Kesiapan dan persiapan dari masing-masing kontestan baik yang sementara dianggap menang maupun yang sementara dianggap kalah adalah penting dilakukan. Hal ini didasarkan pada pertimbangan bahwa berdasarkan Pasal 159 Undang-Undang Nomor 42 Tahun 2008 capres-cawapres yang terpilih menjadi presiden adalah yang memenuhi lebih dari 50 persen jumlah suara dengan sedikitnya 20 persen suara di setiap provinsi yang tersebar di lebih dari setengah jumlah provinsi di Indonesia.
Paling tidak untuk kesiapan dan persiapan mengantisipasi perselisihan hasil pilpres yang mungkin diperkarakan ke Mahkamah Konstitusi para capres-cawapres perlu mengetahui pedoman beracara dalam perselisihan hasil pemilu presiden dan wapres, terutama yang terkait dengan alat bukti. Alat bukti dimaksud adalah surat atau tulisan, keterangan saksi, keterangan ahli, keterangan para pihak, dan petunjuk (lihat Pasal 9 PMK No. 17 Tahun 2009).
Antisipasi perselisihan hasil pilpres ini juga seharusnya dilakukan oleh KPU sebagai penyelenggaran pilpres karena ketika nantinya hasil pilpres ternyata diperkarakan ke Mahkamah Konstitusi maka KPU jelas akan menjadi pihak terkait guna menguji bukti-bukti dari para pemohon (capres-cawapres).

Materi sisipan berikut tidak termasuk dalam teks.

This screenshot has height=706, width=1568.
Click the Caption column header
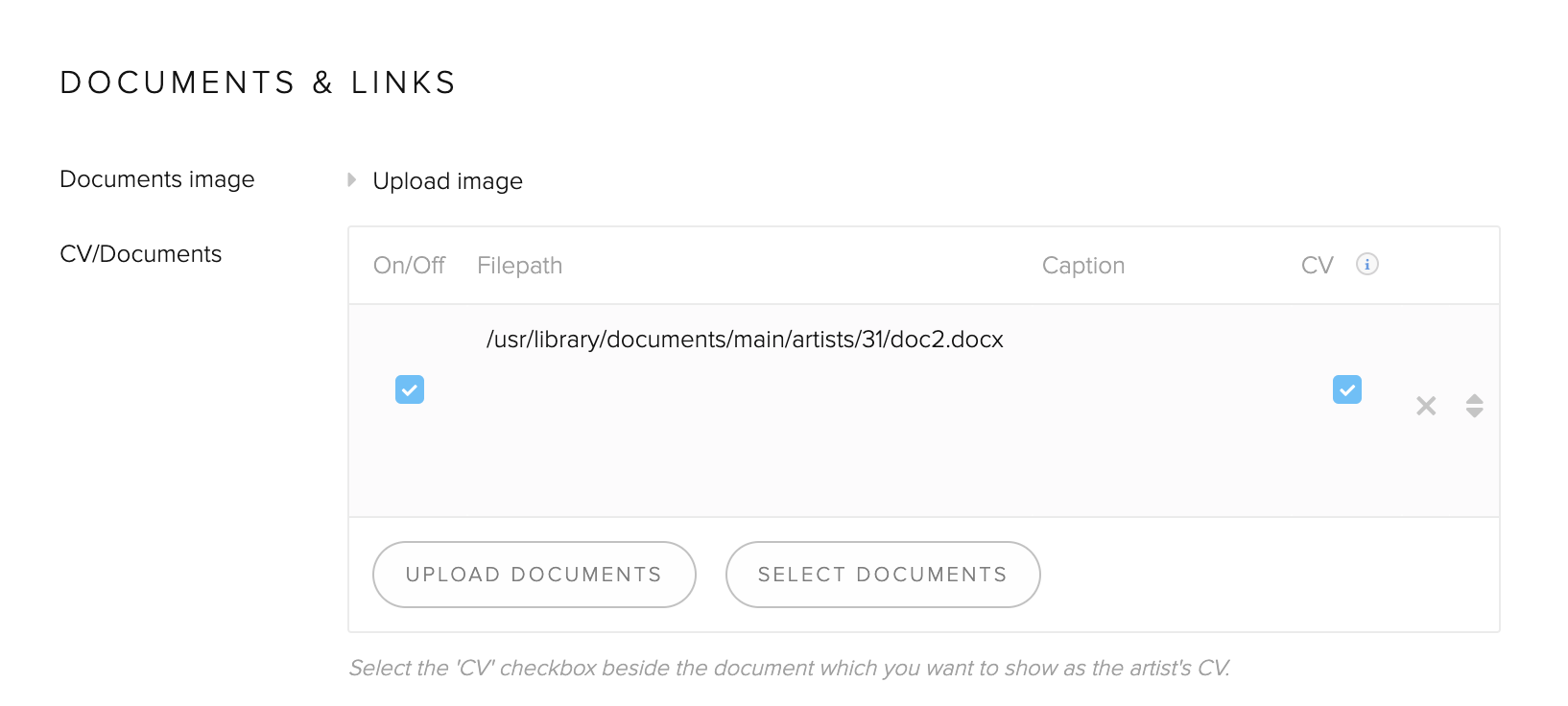click(x=1083, y=266)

Nah, pertanyaan selanjutnya adalah bagaimana jika ternyata putusan MK atas perkara PHPU Pilpres mengubah komposisi hasil piplres 2009? Misalkan pasangan capres-cawapres SBY-Boediono yang telah mendapatkan hasil lebih dari 50 persen suara pemilih dengan sedikitnya 20 persen suara di setiap provinsi yang tersebar di lebih dari setengah jumlah provinsi di Indonesia berubah karena adanya Putusan MK yang mengabulkan permohonan capres-cawapres Mega-Prabowo sehingga menyebabkan suara SBY-Boediono menjadi tetap lebih dari 50 persen suara dengan 15 persen suara di setiap provinsi. Artinya, meskipun terpenuhi lebih dari 50 persen suara tetapi ternyata akibat Putusan MK suara SBY-Boediono tidak mencapai 20 persen suara di setiap provinsi. Apa yang akan terjadi? Tentunya dapat mengakibatkan pilpres putaran kedua digelar.
Oleh karena itu, bagi para capres-cawapres antisipasi berbagai hal termasuk perselisihan hasil pilpres harus disiapkan sehingga masalah yang mungkin terjadi dapat diatasi dengan baik sesuai peraturan perundang-undangan yang berlaku. Dan agar penetapan presiden dan wapres terpilih tidak berlarut-larut karena agenda implementasi program kerja dari presiden-wapres terpilih sudah ditunggu rakyat.